Identifying Agents with Token Exchange
In a standard OAuth flow, an application might impersonate a user, holding a token that allows it to do anything a user can do. This makes the application’s behavior indistinguishable from user-performed actions. In complex agentic architectures (where multiple AI agents are collaborating with each other), this is dangerous, especially if rogue agent activity has an inaccurate audit trail.
The OAuth 2.0 Token Exchange protocol (RFC 8693) defines how to apply the concept of delegation to token exchange. In simple terms, an agent’s authentication token can show "I’m Agent A, and I’m performing a specific action requested by Agent B, to complete a task for User C."
This approach is superior to others, such as secret vault retrieval, as the agent never possesses live credentials. The agent only possesses a finely-scoped access token after the end user triggers token exchange.
The following graphic illustrates a daisy-chain of these delegations, where multiple agents are working together and communicating with a Model Context Protocol (MCP) server to solve a problem on behalf of the user.

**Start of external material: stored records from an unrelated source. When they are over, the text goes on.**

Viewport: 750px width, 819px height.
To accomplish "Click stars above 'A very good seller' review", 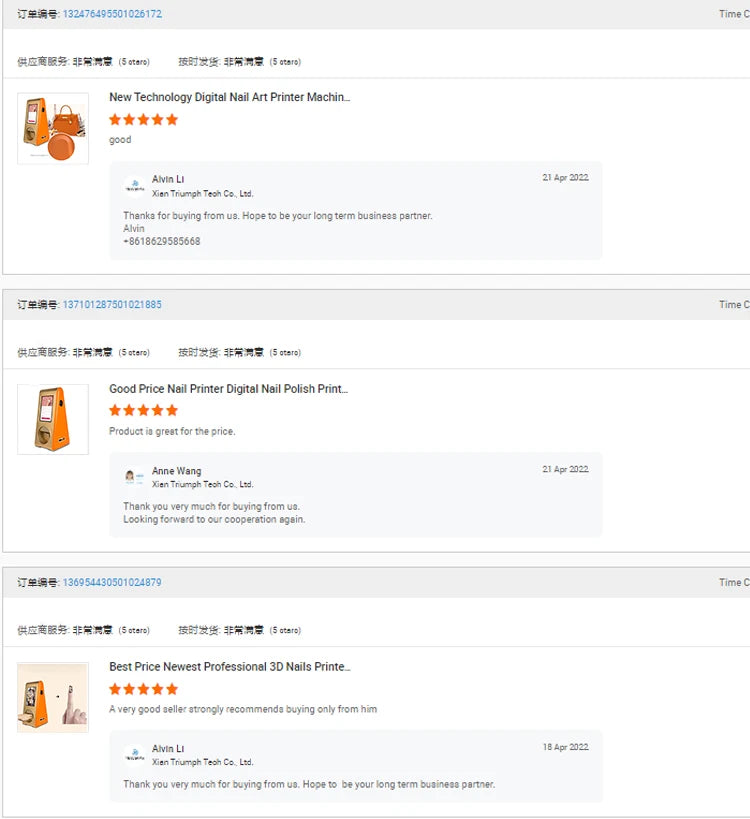I will [143, 689].
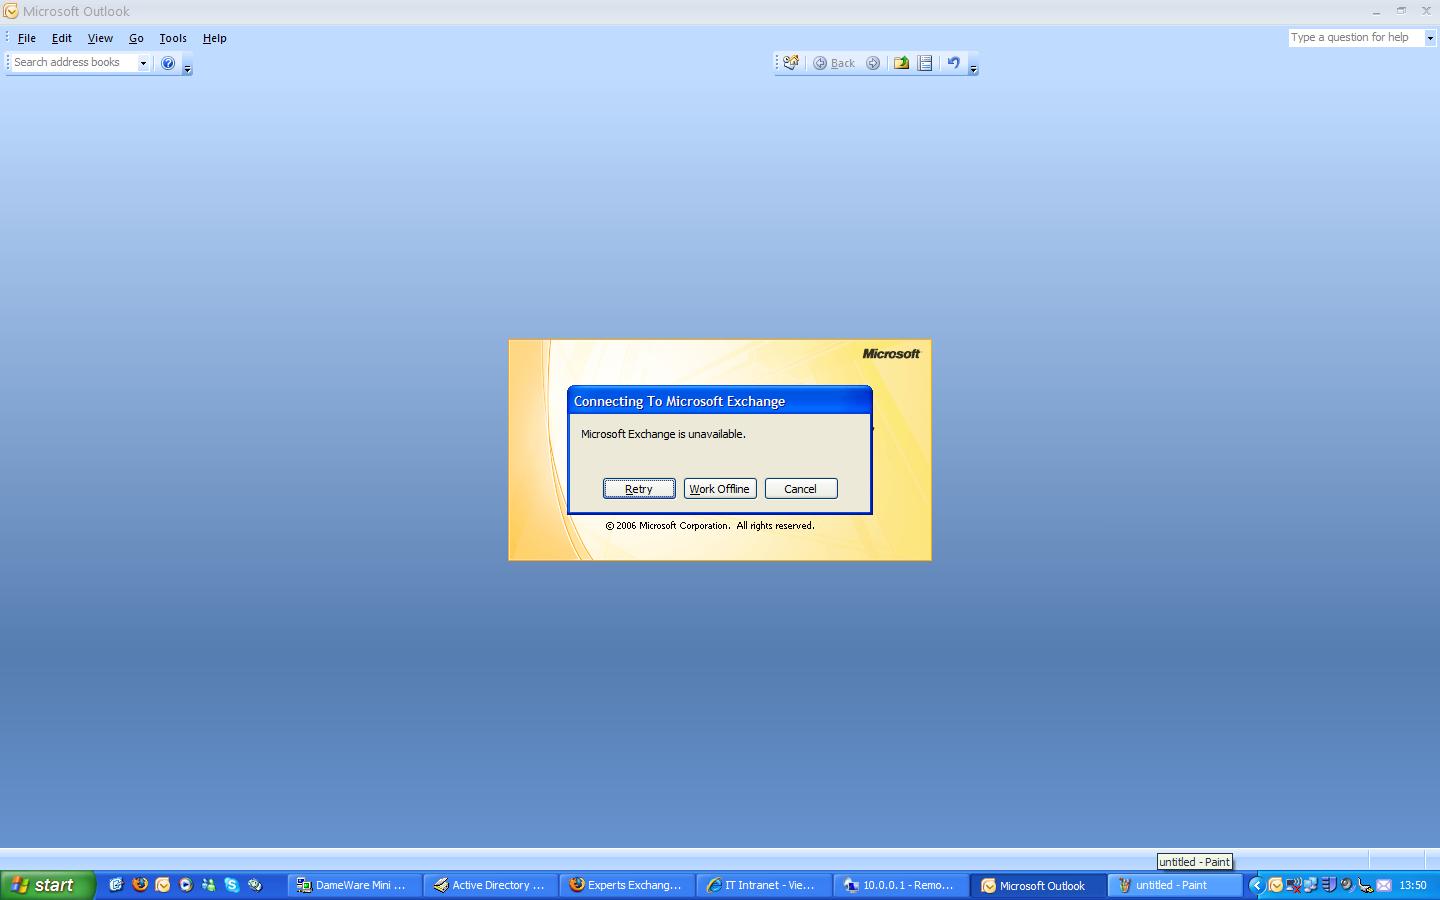Open the Go menu
The height and width of the screenshot is (900, 1440).
click(136, 38)
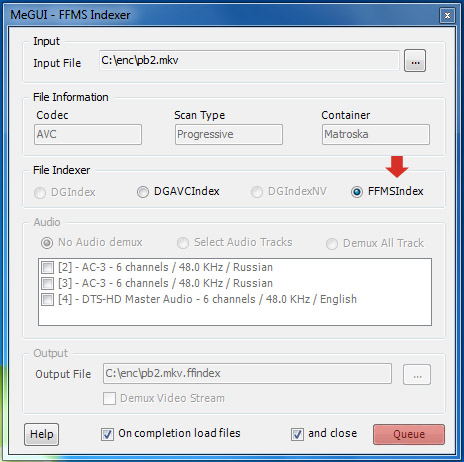Uncheck On completion load files

pos(107,434)
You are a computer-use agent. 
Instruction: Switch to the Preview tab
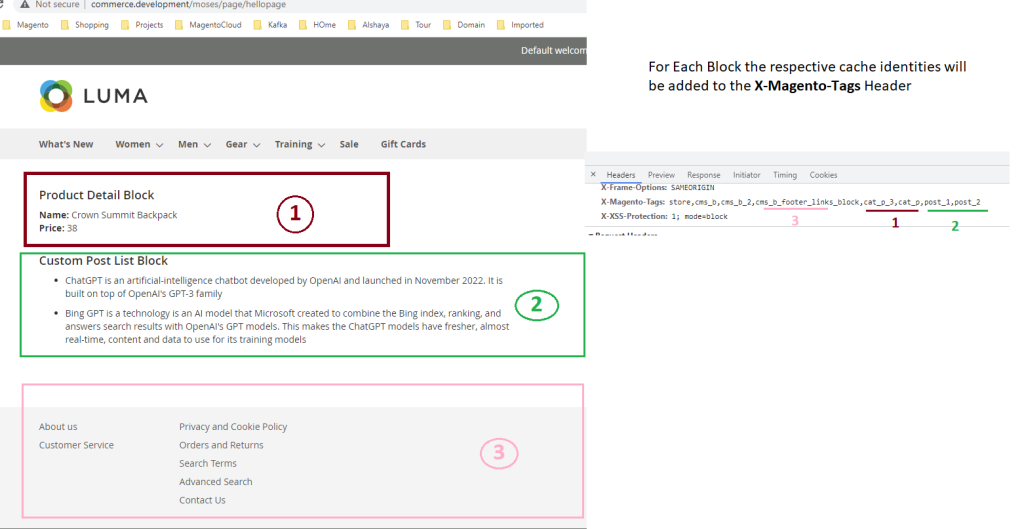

The key to this flow is the act (actor) claim within the JSON Web Token (JWT). With each new agent authentication, a new act claim is appended, creating a nested audit trail of collaboration between agents and servers.
The following describes each authentication in the flow:
-
User authentication
The process begins with a human user authenticating with an identity provider (IdP) to use an agent.
-
The exchange: Ping Identity (the IdP) issues a JWT.
-
Key claims:
-
sub(subject): user@example.com (The human). -
aud(audience): https://agent1.example.com (The “orchestrator” agent the human is communicating with).
-
-
Meaning: The user is interacting directly with agent 1, so there is no
actclaim yet.
-
-
Agent 1 delegates to agent 2
Agent 1 needs to offload a task to agent 2. Agent 1 can’t just pass the user’s token because that token is scoped for agent 1, not agent 2.
-
The exchange: Agent 1 contacts the IdP and requests token exchange. It presents the user’s token and asks for a new token valid for agent 2.
-
Key claims:
-
sub: user@example.com (Still the user). -
aud: https://agent2.example.com (Now valid for agent 2). -
The
actclaim:"act": { "sub":"https://agent1.example.com", }
-
-
Meaning: Agent 1 is the actor requesting agent 2 to perform a task on behalf of the user.
-
-
Agent 2 delegates to MCP server
Agent 2 now needs to access a tool or resource through an MCP server.
-
The exchange: Agent 2 sends the token it received from agent 1 to the IdP and requests a token scoped for the MCP server.
-
Key claims:
-
sub: user@example.com (Still the user). -
aud: https://mcp-server1.example.com (Valid for the MCP server). -
The nested
actclaim:"act": { "sub":"https://agent2.example.com", "act": { "sub":"https://agent1.example.com", } }
-
-
Meaning: Now, agent 2 is the actor performing token exchange with the MCP server, having been triggered by agent 1. The user is still the original owner of the request.
-
-
MCP server calls the resource server
The MCP server now needs to access the resource server to complete the user’s task.
-
The exchange: The MCP server presents its token from agent 2 and requests a new token scoped for the resource server.
-
Key claims:
-
sub: user@example.com (Still the user). -
aud: https://resource-server.example.com (Valid for the resource server). -
The nested
actclaim:"act": { "sub":"https://mcp-server1.example.com", { "sub":"https://agent2.example.com", "act": { "sub":"https://agent1.example.com", } } }
-
-
This demonstrates a perfect call stack. Every actor has its own unique token that identifies who it was called by in each stage of the flow. This separates an agent’s activity from a human’s, and ensures every action is accurately accounted for.